• **Study text**:
Start of Block
The bio-toilet costs about Rs.80,000 apiece and uses uses bacteria to decompose night soil. Authorities plan to install 200 of them in Padmavathi, Ajanta and other trains

After conducting a successful trial run of using bio-toilets in 17 coaches of Hyderabad-Mumbai and Kacheguda-Bangalore Express trains, the South Central Railway (SCR) has now decided to install 200 bio-toilets in a few more trains very shortly.

Bacterial decomposition

Developed by Railway Research and Standard Organisation (RDSO) and Defence Research Development Establishment (DRDE), a bio-toilet, has six compartments and uses Inoculums (bacteria) to decompose night soil.

The night soil from commode enters into the bio-tank, where the inoculums are stored and gets decomposed by the bacteria. The decomposed human soil will next enter into chlorine tank and to get purified. Finally, the out put will be water and gas, said SCR spokesperson.
End of Block
• **Record extracts**:
Start of Block
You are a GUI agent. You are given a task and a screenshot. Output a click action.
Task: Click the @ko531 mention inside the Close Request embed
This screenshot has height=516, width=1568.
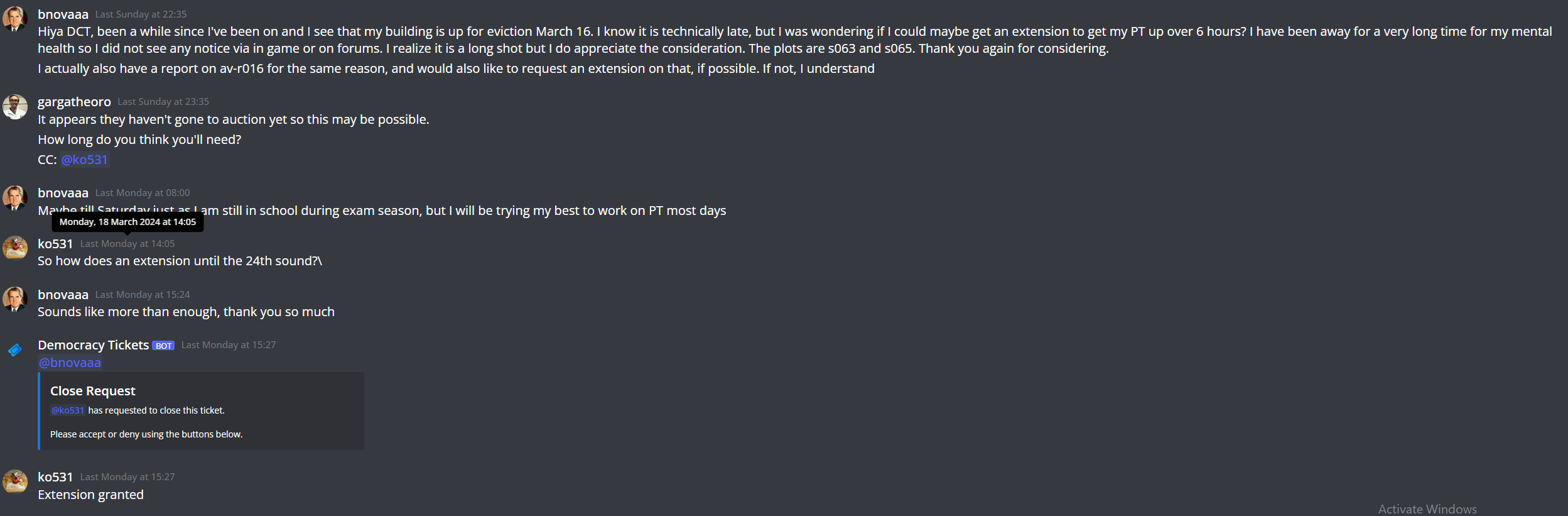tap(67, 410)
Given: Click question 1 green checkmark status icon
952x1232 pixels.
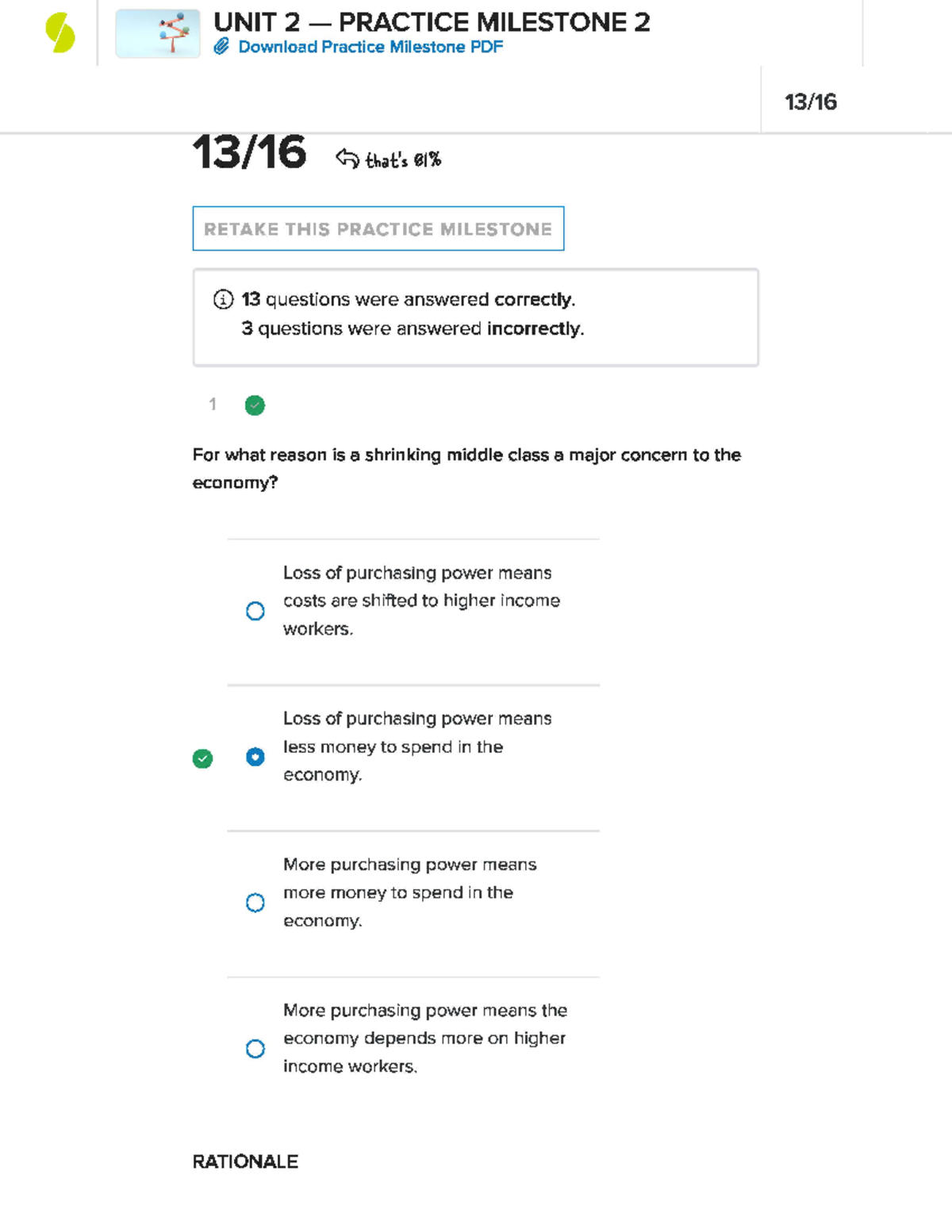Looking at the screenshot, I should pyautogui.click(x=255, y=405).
End of Block
Start of Block
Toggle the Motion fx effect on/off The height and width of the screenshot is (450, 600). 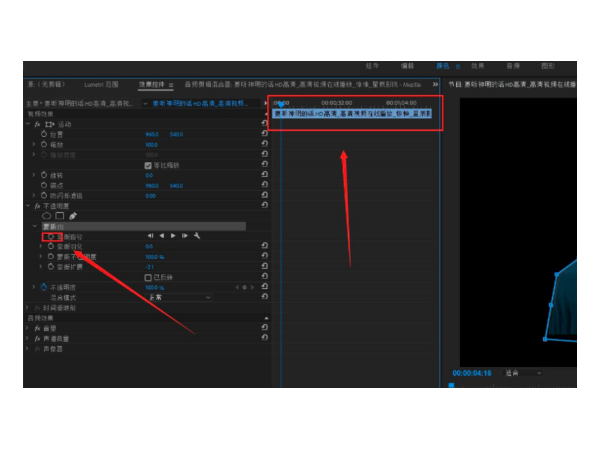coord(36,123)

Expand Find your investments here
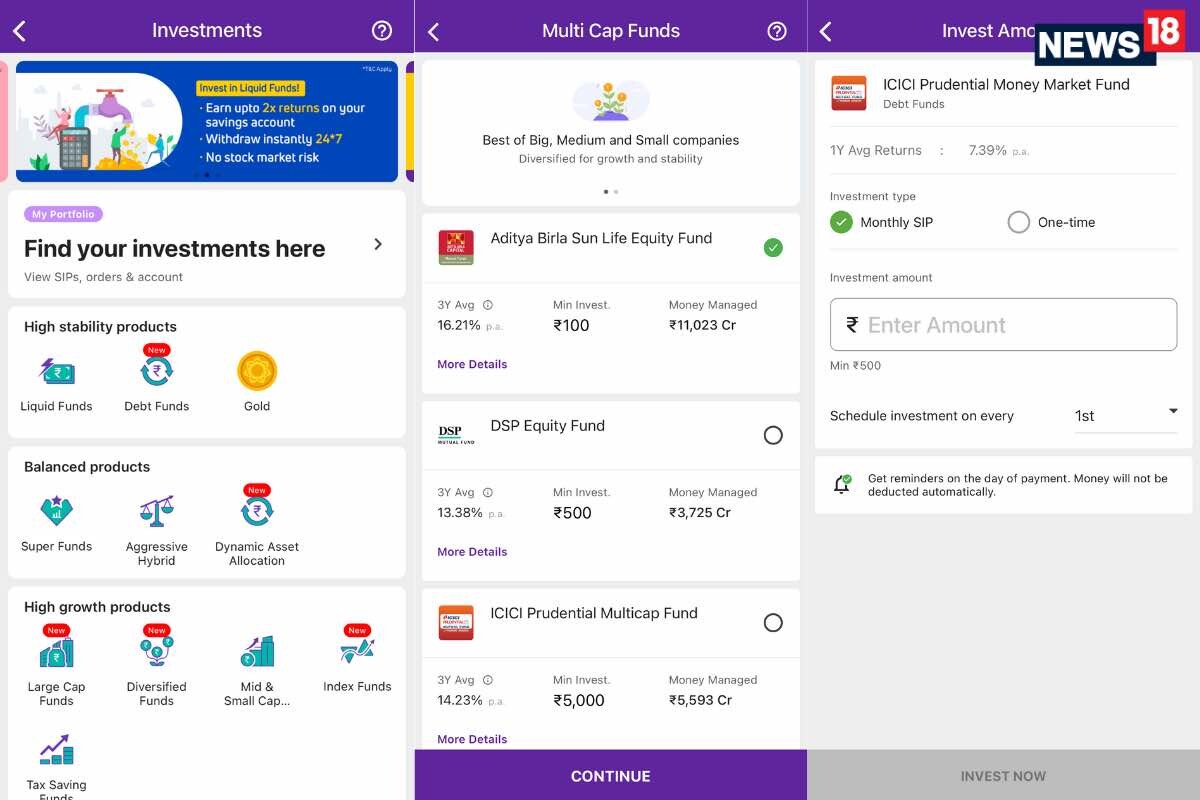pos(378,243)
End of Block
• **Task item**: Can you duplicate the bio-toilet article above, word for word, between "Developed by Railway" and "(bacteria) to decompose night soil.", inclusive?

• **Result of the exercise**:
Developed by Railway Research and Standard Organisation (RDSO) and Defence Research Development Establishment (DRDE), a bio-toilet, has six compartments and uses Inoculums (bacteria) to decompose night soil.